P.S. I did not write this code, I am trying to make additions by included the stat details in the hover tool which wasnt provided

any help please

gmerritt123 · May 20, 2022, 2:42pm

In what you’ve just written , median_source has two fields, called x and y, with x containing the list of cats and y containing the list of q2s.

So you’d have to point to the x and y fields respectively:

p.rect(x='x',y='y',0.5,.01.... source_median_source)

(This is why you’re getting the bad_column_name error)

alpha_corporate · May 20, 2022, 3:19pm

I have done what you have suggested but no success unfortunately

gmerritt123 · May 20, 2022, 3:21pm

First: That is a python generic error, I suggest looking up what that means.

Secondly, you haven’t changed what I suggested.

alpha_corporate · May 20, 2022, 3:24pm

i thought x=‘cats’ and y=‘q2’ in p.rect was what you had suggested, as that is what I have highlighted in the attached image? apologies for any misinterpretation and thank you for your help thus far

gmerritt123 · May 20, 2022, 3:32pm

This has nothing to do with the hovertool anymore:

You create a CDS via a dictionary:

median_source =ColumnDataSource(dict(x=cats,y=q2))

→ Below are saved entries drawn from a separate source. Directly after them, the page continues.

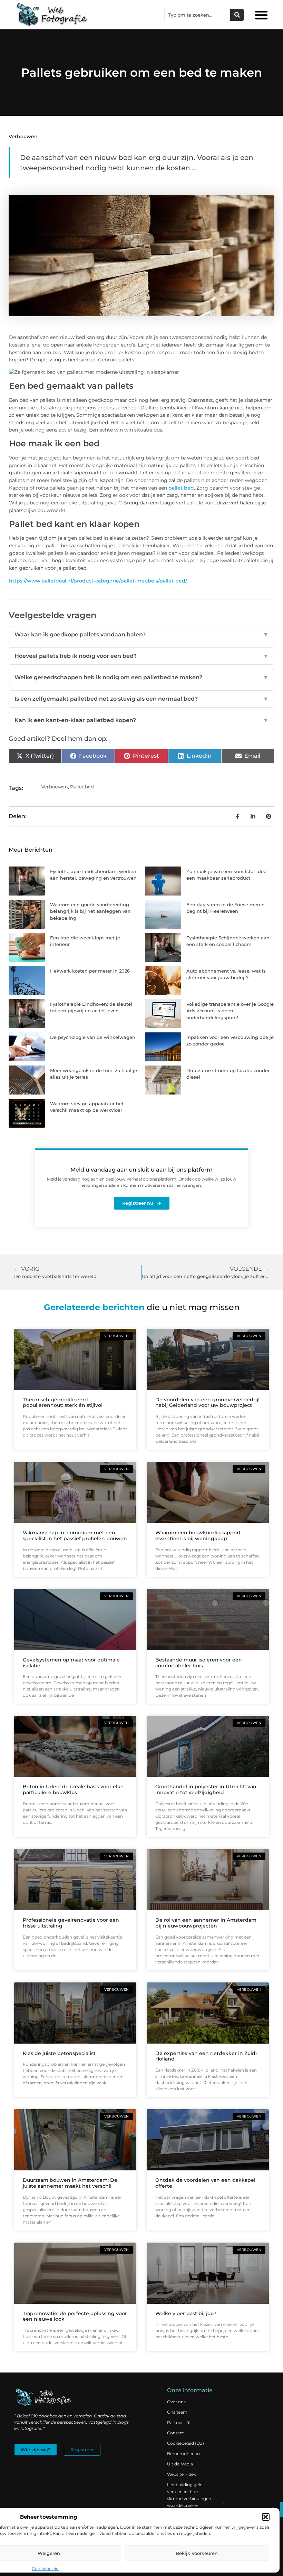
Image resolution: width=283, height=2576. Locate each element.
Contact (175, 2432)
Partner (175, 2422)
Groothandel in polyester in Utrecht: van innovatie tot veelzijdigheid (205, 1789)
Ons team (177, 2412)
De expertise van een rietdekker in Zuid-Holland (206, 2056)
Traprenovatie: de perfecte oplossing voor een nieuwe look (75, 2316)
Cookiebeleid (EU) (185, 2443)
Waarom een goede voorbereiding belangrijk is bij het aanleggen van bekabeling (90, 911)
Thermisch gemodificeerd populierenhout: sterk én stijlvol (63, 1402)
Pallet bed (82, 786)
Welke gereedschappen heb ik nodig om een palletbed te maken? (141, 677)
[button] (265, 2516)
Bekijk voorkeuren (197, 2553)
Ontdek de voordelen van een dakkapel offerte (205, 2183)
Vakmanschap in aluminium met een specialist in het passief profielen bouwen (75, 1536)
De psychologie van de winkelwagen (92, 1037)
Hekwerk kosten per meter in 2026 (90, 971)
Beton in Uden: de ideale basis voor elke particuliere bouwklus (73, 1789)
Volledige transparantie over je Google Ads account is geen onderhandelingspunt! (230, 1010)
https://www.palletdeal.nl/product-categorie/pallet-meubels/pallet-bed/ (98, 581)
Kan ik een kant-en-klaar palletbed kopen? (141, 720)
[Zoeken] (237, 15)
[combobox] (197, 15)
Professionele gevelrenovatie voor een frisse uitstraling (71, 1923)
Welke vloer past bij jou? (185, 2313)
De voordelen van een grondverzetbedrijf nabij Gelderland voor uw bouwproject (207, 1402)
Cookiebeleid (45, 2568)
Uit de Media (180, 2463)
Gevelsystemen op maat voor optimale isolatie (71, 1663)
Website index (181, 2474)
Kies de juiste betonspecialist (59, 2053)
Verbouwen (23, 136)
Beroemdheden (183, 2453)
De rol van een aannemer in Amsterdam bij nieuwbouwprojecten (205, 1923)
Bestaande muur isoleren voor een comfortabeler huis (198, 1663)
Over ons (176, 2401)
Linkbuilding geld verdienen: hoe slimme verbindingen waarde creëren (189, 2495)
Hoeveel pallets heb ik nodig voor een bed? (141, 656)
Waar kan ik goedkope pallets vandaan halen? (141, 634)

That CDS now has two columns, named x and y respectively because of the keys you’ve assigned in the dictionary. You could call it:

median_source =ColumnDataSource(dict(harry=cats,sally=q2))

and median_source would have two columns named harry and sally repectively.

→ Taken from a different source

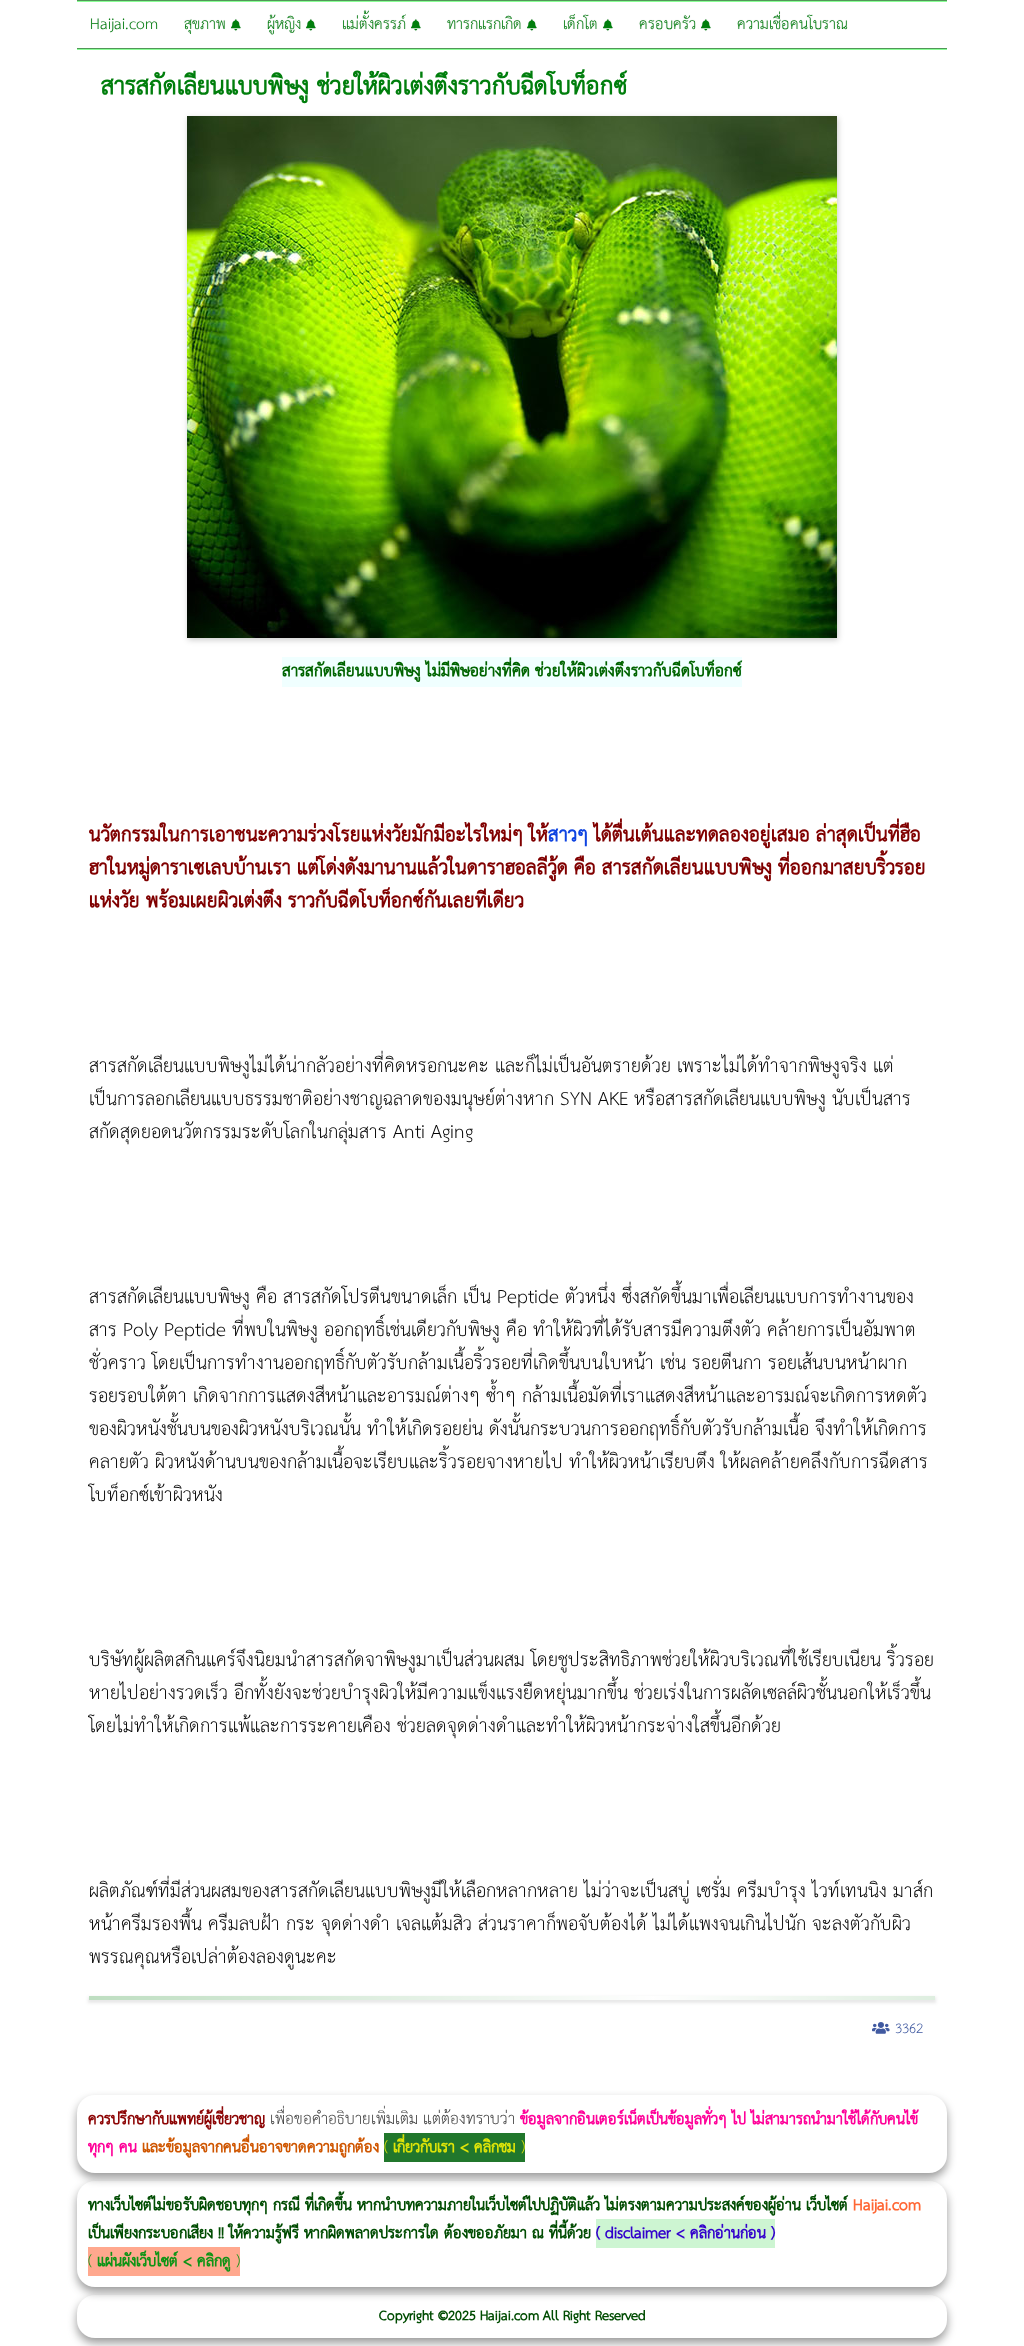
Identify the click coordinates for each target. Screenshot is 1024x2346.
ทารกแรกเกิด (487, 24)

When you create the rect renderer, you point to the names of the columns for the specific args the renderer needs. In the case of rect, it needs an x and a y arg… so :

p.rect(x='harry',y='sally',0.5,.01.... source_median_source)

Edit: I somewhat recently had some discussion about all the things you use to instantiate a renderer, and the fact that you can mix them ( which you are doing) here → Glyphs with nonexistent column names (non-continuous ranges!) - #4 by gmerritt123 , maybe it will help explain things a bit more.

alpha_corporate · May 20, 2022, 3:55pm

Thank you so much it finally worked! I am very grateful for your help kind sir!

system · August 18, 2022, 3:56pm

This topic was automatically closed 90 days after the last reply. New replies are no longer allowed.